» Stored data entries
..........

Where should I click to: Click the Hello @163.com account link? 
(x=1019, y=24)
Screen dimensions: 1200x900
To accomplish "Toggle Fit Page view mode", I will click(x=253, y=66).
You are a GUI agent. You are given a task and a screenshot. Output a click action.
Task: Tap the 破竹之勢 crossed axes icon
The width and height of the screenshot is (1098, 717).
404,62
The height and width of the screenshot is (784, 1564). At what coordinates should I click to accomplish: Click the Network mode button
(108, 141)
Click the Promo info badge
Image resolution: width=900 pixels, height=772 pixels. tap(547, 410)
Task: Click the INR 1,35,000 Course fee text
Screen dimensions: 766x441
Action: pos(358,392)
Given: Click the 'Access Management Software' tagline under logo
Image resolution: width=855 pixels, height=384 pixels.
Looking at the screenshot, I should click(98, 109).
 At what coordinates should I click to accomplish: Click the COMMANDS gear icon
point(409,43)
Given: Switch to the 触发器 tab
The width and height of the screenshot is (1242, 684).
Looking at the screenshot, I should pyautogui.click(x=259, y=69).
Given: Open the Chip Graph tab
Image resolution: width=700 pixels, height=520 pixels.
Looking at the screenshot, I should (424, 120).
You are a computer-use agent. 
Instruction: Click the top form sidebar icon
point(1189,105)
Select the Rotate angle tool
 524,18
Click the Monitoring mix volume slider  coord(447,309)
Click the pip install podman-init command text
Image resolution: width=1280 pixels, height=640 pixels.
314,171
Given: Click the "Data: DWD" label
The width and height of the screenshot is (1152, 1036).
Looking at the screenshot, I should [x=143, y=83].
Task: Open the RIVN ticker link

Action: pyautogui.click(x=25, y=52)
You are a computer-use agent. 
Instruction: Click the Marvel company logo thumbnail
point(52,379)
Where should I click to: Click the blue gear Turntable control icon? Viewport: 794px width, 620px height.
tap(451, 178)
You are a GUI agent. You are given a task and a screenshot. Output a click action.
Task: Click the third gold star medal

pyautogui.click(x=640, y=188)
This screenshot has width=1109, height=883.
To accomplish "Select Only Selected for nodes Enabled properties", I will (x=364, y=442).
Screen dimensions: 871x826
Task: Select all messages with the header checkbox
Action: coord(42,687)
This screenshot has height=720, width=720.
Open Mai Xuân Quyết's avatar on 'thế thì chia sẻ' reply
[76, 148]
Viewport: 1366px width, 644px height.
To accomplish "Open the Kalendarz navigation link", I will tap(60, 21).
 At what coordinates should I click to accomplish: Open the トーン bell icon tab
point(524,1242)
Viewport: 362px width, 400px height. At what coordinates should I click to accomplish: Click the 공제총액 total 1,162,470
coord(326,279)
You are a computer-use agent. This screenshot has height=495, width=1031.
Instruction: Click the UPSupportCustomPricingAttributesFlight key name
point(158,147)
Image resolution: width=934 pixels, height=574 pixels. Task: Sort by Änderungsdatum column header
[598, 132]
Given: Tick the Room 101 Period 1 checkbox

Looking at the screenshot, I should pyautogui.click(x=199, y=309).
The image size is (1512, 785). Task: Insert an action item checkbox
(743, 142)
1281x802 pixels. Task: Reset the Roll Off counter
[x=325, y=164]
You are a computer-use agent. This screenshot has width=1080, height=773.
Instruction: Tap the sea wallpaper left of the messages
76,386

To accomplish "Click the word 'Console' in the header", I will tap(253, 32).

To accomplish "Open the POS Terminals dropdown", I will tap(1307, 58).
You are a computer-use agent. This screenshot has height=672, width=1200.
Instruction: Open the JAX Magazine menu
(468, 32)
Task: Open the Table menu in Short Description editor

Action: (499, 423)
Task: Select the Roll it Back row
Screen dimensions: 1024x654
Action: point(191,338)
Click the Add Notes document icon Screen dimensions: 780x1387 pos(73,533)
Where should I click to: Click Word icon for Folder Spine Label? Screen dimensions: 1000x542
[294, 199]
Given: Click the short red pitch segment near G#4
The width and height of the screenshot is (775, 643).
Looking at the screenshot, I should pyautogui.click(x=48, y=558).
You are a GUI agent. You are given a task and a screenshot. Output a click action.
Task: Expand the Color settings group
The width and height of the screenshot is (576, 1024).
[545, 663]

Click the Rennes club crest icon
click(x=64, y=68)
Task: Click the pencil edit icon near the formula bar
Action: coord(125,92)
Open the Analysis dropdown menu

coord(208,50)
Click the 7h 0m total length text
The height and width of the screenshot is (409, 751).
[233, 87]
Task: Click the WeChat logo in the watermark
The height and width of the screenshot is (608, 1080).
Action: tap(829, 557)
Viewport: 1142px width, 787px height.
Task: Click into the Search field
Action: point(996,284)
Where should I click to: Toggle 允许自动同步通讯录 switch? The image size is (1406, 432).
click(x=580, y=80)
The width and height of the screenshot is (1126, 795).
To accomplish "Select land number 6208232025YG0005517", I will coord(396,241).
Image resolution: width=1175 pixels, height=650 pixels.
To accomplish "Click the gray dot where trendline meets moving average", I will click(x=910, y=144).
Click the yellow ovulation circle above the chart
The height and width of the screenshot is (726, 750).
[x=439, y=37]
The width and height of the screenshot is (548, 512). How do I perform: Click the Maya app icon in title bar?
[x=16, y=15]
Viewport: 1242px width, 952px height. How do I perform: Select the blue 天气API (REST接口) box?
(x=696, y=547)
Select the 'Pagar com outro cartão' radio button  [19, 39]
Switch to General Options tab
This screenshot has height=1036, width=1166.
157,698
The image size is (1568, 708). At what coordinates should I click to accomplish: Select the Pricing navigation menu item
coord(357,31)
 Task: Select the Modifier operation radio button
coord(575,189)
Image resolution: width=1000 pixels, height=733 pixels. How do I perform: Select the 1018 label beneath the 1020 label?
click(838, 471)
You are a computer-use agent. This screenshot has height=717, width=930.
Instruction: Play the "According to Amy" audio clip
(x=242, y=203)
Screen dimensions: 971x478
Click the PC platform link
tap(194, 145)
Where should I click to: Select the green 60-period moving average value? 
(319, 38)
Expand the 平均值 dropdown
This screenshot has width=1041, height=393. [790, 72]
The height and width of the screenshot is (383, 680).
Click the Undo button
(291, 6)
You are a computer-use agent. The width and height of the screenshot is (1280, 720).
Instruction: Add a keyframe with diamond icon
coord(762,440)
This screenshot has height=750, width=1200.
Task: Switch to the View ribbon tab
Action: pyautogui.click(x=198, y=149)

..........

» Your goal
For this exercise, please output exactly the lines above starting at the line with "Screen dimensions: 766x441" and ending at the line with "Given: Switch to the 触发器 tab", ends included.

» Result below
Screen dimensions: 766x441
Action: pos(358,392)
Given: Click the 'Access Management Software' tagline under logo
Image resolution: width=855 pixels, height=384 pixels.
Looking at the screenshot, I should click(98, 109).
 At what coordinates should I click to accomplish: Click the COMMANDS gear icon
point(409,43)
Given: Switch to the 触发器 tab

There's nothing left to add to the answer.